Opinion

Le privé complémentaire, un allié méconnu du réseau public de la santé

le mercredi 22 février 2017
Modifié à 0 h 00 min le 22 février 2017

Au Québec, le réseau de la santé et des services sociaux est à la croisée des chemins. Il est au cœur de plusieurs attentes légitimes et parfois contradictoires. La population souhaite plus d’accessibilité et de qualité. Le gouvernement exige plus de productivité, sans compromis sur la qualité. Les professionnels et les travailleurs attendent une rémunération équitable et un milieu de travail positif. Dans ce contexte complexe et parfois tendu, il nous importe de mieux faire connaître l’idée du «privé complémentaire», un allié trop souvent méconnu du réseau public de la santé et des services sociaux.

Il existe au Québec, une volonté diffuse que la santé et les services sociaux demeurent, le plus possible, dans le giron des services publics. Pourtant, nous savons tous déjà que le secteur privé est très présent dans notre réseau, ne serait-ce que par les professionnels autonomes, comme les médecins et les pharmaciens, et les nombreux fournisseurs qui offrent divers produits, services ou médicaments. Ceci invalide la conception selon laquelle les secteurs public et privé seraient opposés l’un à l’autre. En réalité, l’important est que la gouverne de notre réseau demeure strictement publique et que les acteurs privés soient sollicités, de façon complémentaire, afin d’optimiser les services rendus à la population.

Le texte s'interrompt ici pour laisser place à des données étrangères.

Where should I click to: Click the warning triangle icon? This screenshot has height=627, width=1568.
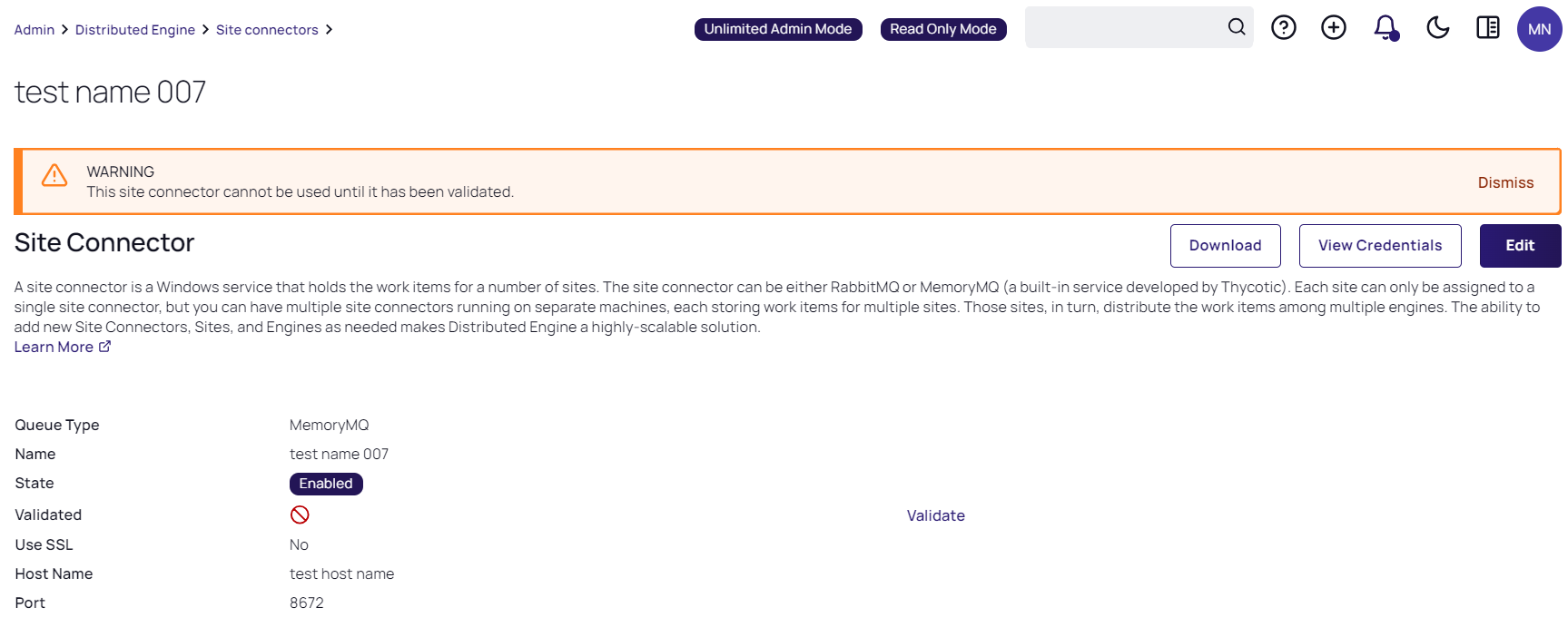tap(54, 175)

D’ailleurs, au-delà des choses que l’on sait depuis longtemps, le «privé complémentaire» est déjà beaucoup plus présent qu’on ne le croit dans le réseau. Cela est vrai, autant dans le domaine des soins à domicile qu’au sein même des établissements, et cela, tout en respectant la primauté du secteur public. À titre d’exemple, notre clinique fournit depuis 1998 des services professionnels à domicile et en entreprise principalement dans le grand Montréal, incluant maintenant la réadaptation physique, l’ergonomie, la nutrition, les services sociaux, le suivi de grossesse, la psychologie, et bien d’autres spécialités. En tout, ce sont une dizaine de disciplines qui se déplacent dans l’environnement professionnel et domiciliaire de nos concitoyens, en collaboration avec nos collègues du réseau public.

Dans le domaine des soins à domicile, de plus en plus de personnes reçoivent les soins à la maison ou en entreprise. Elles le font de leur propre initiative ou sur référence d’un autre professionnel. Au sein des établissements, le personnel externe vient combler des besoins temporaires ou pallier à certaines surcharges afin de permettre la prestation des services requis dans le strict respect de toutes les normes applicables. De nombreux organismes publics et privés ont recours depuis des décennies à l’une ou l’autre de ces alternatives ponctuelles.

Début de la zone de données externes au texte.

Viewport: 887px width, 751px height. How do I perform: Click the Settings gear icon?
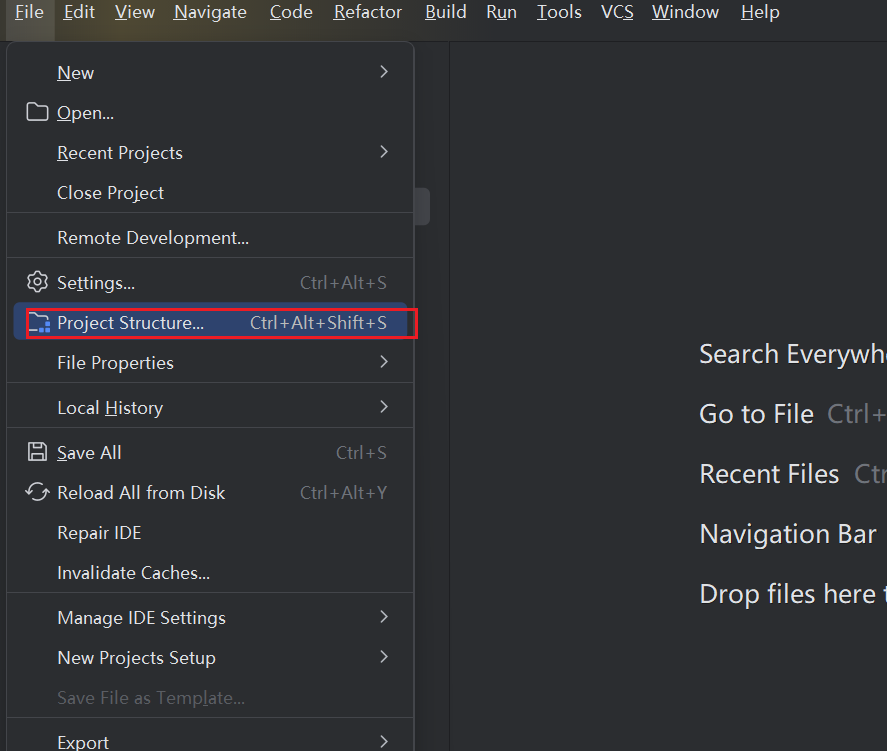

Le «privé complémentaire» complète la réponse aux besoins de soins et de services des Québécoises et des Québécois, sans que cela ne réduise la place du secteur public au sein du réseau. Il offre une flexibilité supplémentaire au réseau, améliore l’accessibilité aux soins et services, sans rien enlever à personne. De plus, considérant le vieillissement de la population ainsi que les impératifs d’efficience, cette formule facilitera des virages importants vers les soins à domicile et le financement axé sur le patient. Dans cette perspective, plutôt que de considérer le «privé complémentaire» comme une menace, il faut donc le voir comme un outil.

Assurer la permanence des services par un réseau public solide d’une part et, d’autre part, assurer l’optimisation des soins et des services par le recours ponctuel au «privé complémentaire», cela est, nous le croyons, la recette qui favorisera la pérennité du réseau québécois de la santé et des services sociaux.